A city scavenger hunt in Boise rewards the curious with discoveries that no other city in the Mountain West offers, particularly the Basque heritage that makes Boise's cultural landscape genuinely unique.
Best Areas for a Boise Scavenger Hunt
The Basque Block, the two-block stretch of Grove Street with the Basque Museum and Cultural Center, the Euskal Etxea (Basque Center), Bar Gernika, and Leku Ona restaurant, is the most historically distinctive two blocks in Boise and one of the most historically distinctive in the Mountain West. The Basques came to Idaho in the late 19th and early 20th centuries as sheepherders and settled in Boise, establishing a community so self-sustaining that it maintained its distinct cultural identity for five generations. The scavenger hunt content here is extraordinary.
Downtown Boise and 8th Street, the pedestrian-friendly commercial corridor of 8th Street and the surrounding blocks has the independent restaurants, the Hyde Park area (a historic residential neighborhood north of downtown), and the visual variety of a small city that has invested in its downtown without losing its scale.
Freak Alley, the outdoor gallery in the alley between 8th and 9th Streets in the downtown core, is the largest outdoor mural installation in the Northwest and an excellent scavenger hunt discovery location.
What a Boise Scavenger Hunt Reveals
The Questo city quest in Boise covers the Oregon Trail history (Boise was a significant supply stop on the Oregon Trail, and the ruts of the trail are still visible in the Boise foothills), the gold rush that brought the first settlers to the area in 1862, and the extraordinary Basque immigration story that created the unique cultural institution visible on Grove Street.

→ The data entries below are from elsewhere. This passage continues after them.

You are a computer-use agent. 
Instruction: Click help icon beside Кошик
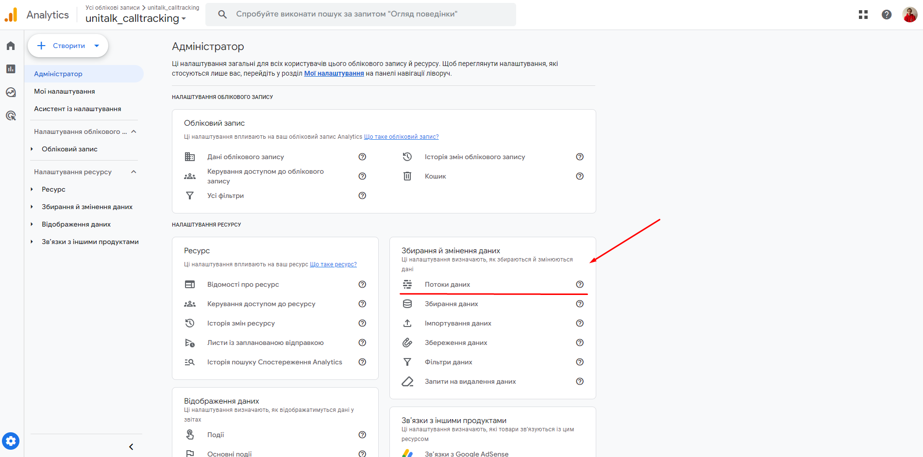[x=579, y=176]
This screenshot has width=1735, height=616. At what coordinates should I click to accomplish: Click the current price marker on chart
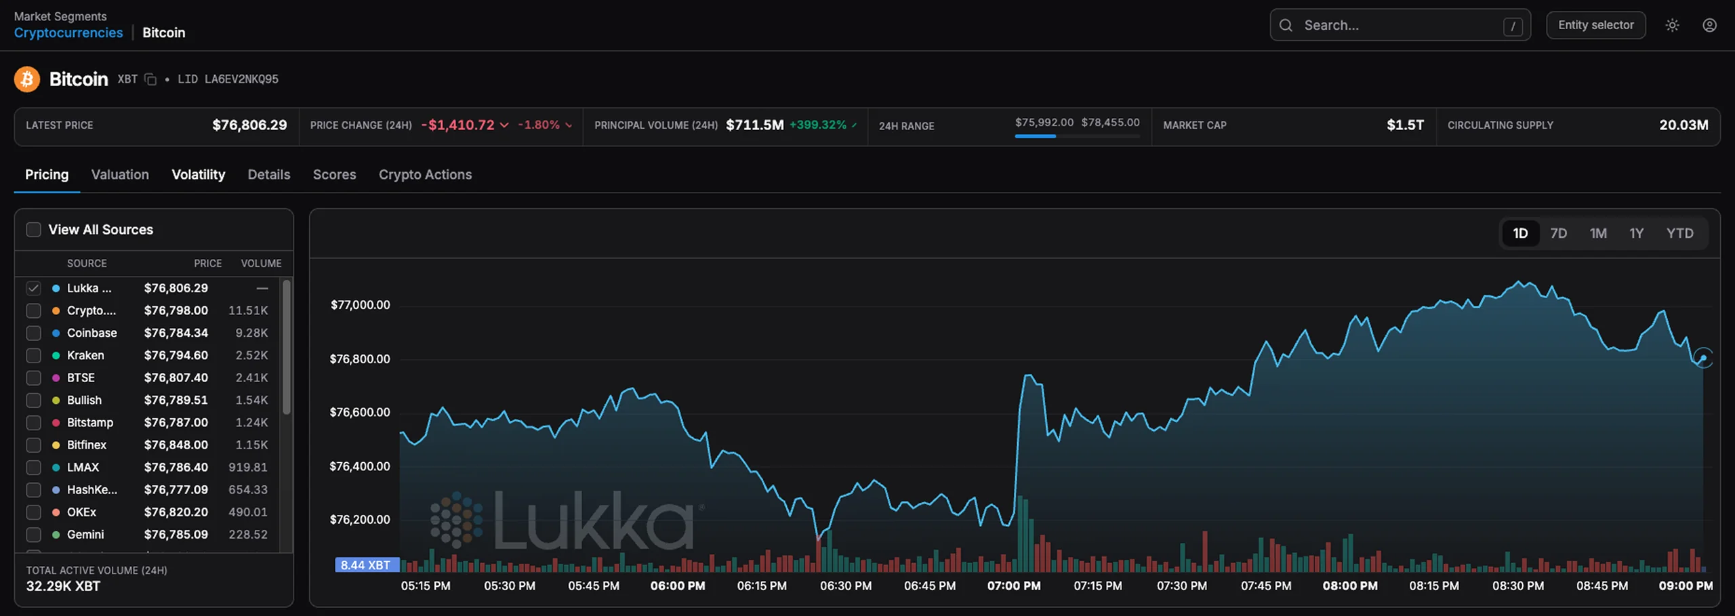tap(1703, 357)
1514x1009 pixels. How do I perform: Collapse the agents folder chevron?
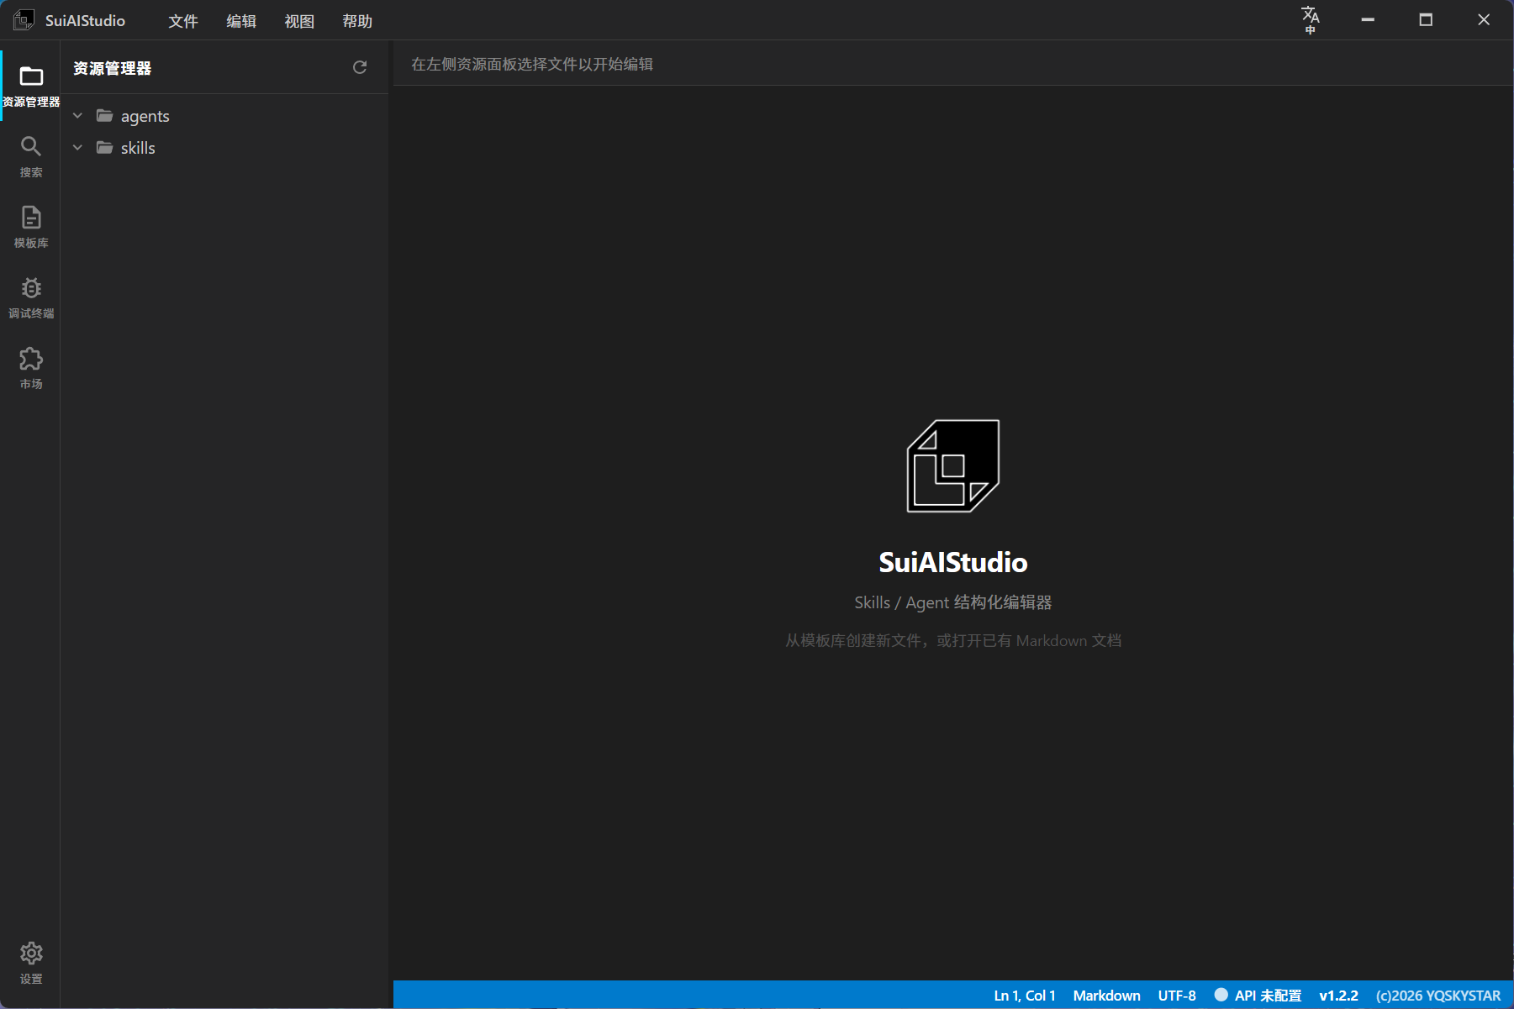pos(78,116)
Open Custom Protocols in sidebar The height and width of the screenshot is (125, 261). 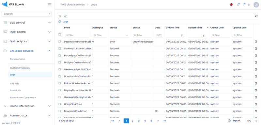[x=20, y=68]
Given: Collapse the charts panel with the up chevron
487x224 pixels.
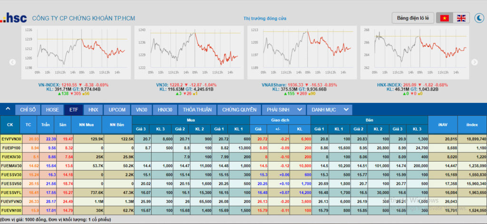Looking at the screenshot, I should pos(8,109).
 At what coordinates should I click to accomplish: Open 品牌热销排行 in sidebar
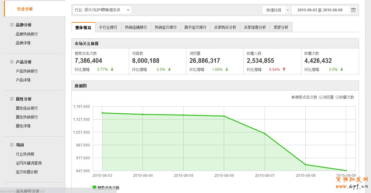point(27,34)
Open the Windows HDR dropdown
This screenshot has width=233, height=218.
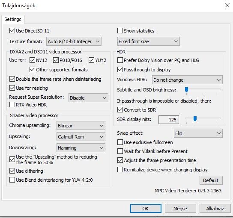(x=187, y=80)
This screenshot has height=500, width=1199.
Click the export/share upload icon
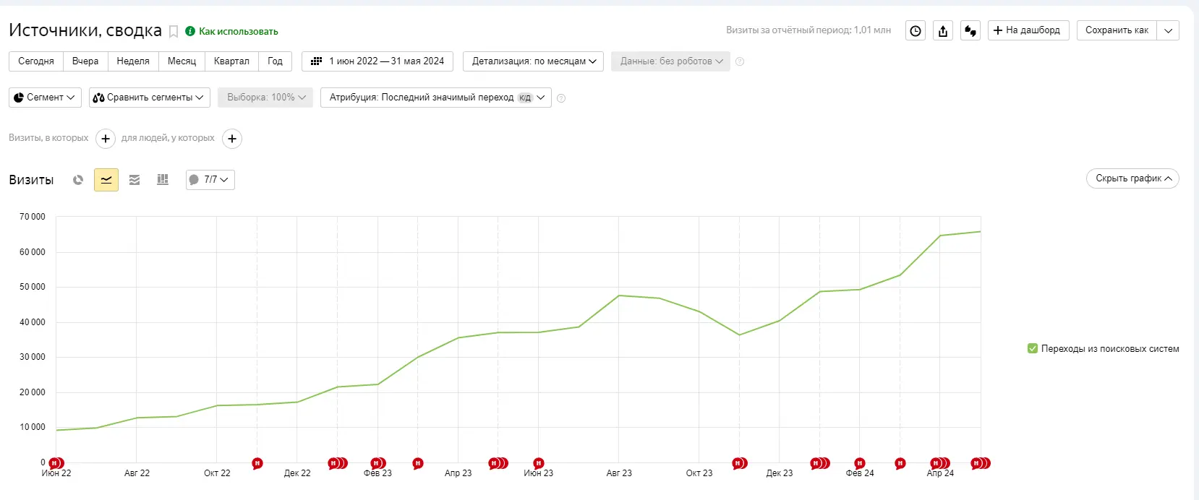[943, 31]
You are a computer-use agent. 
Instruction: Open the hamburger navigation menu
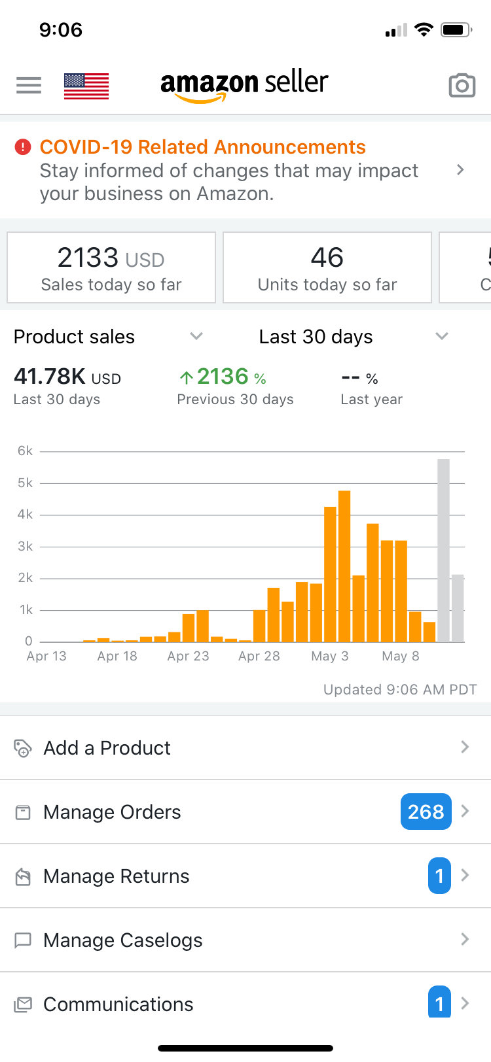29,85
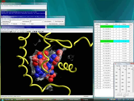Image resolution: width=134 pixels, height=101 pixels.
Task: Enable the Show Hydrogens checkbox
Action: coord(43,21)
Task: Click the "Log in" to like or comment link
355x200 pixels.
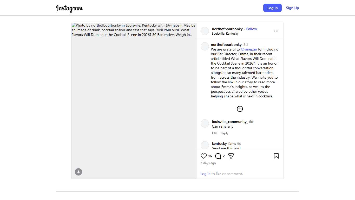Action: point(205,174)
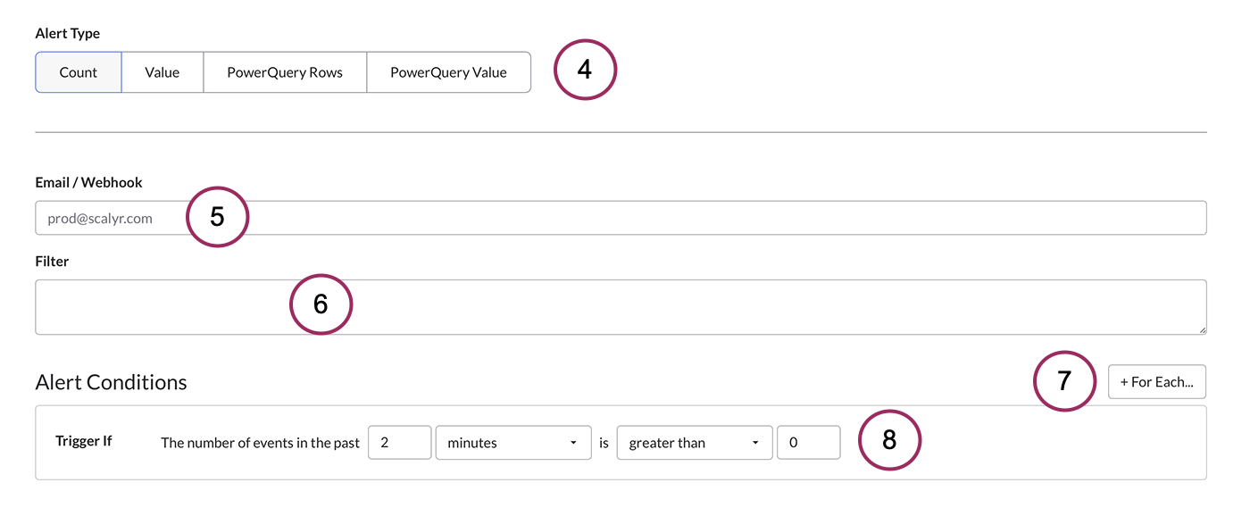Click the Alert Type label

tap(68, 33)
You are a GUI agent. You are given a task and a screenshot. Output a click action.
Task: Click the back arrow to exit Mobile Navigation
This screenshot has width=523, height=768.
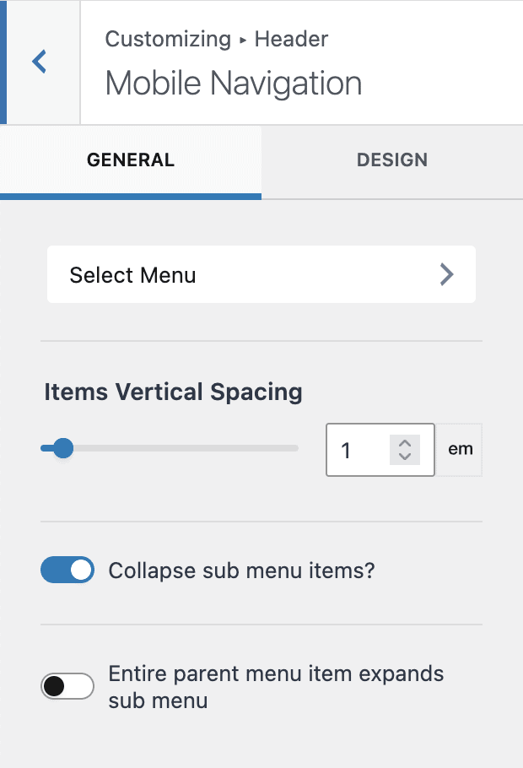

The Idaho State Capitol (completed 1920, the only state capitol heated by geothermal energy, the building sits atop a geothermal aquifer) is a beautiful Neoclassical building at the north end of the downtown scavenger hunt area.
Boise Scavenger Hunt Tips
Bar Gernika on the Basque Block serves the best Basque chorizo sandwich and picon punch (the traditional Basque-American cocktail) in the continental United States. The Boise Saturday Farmers Market at 10th and Grove is one of the largest in the Northwest. The Julia Davis Park riverfront (adjacent to downtown) has the Boise Art Museum, the Idaho Historical Museum, and the rose garden in a single walkable complex that complements any downtown Boise scavenger hunt.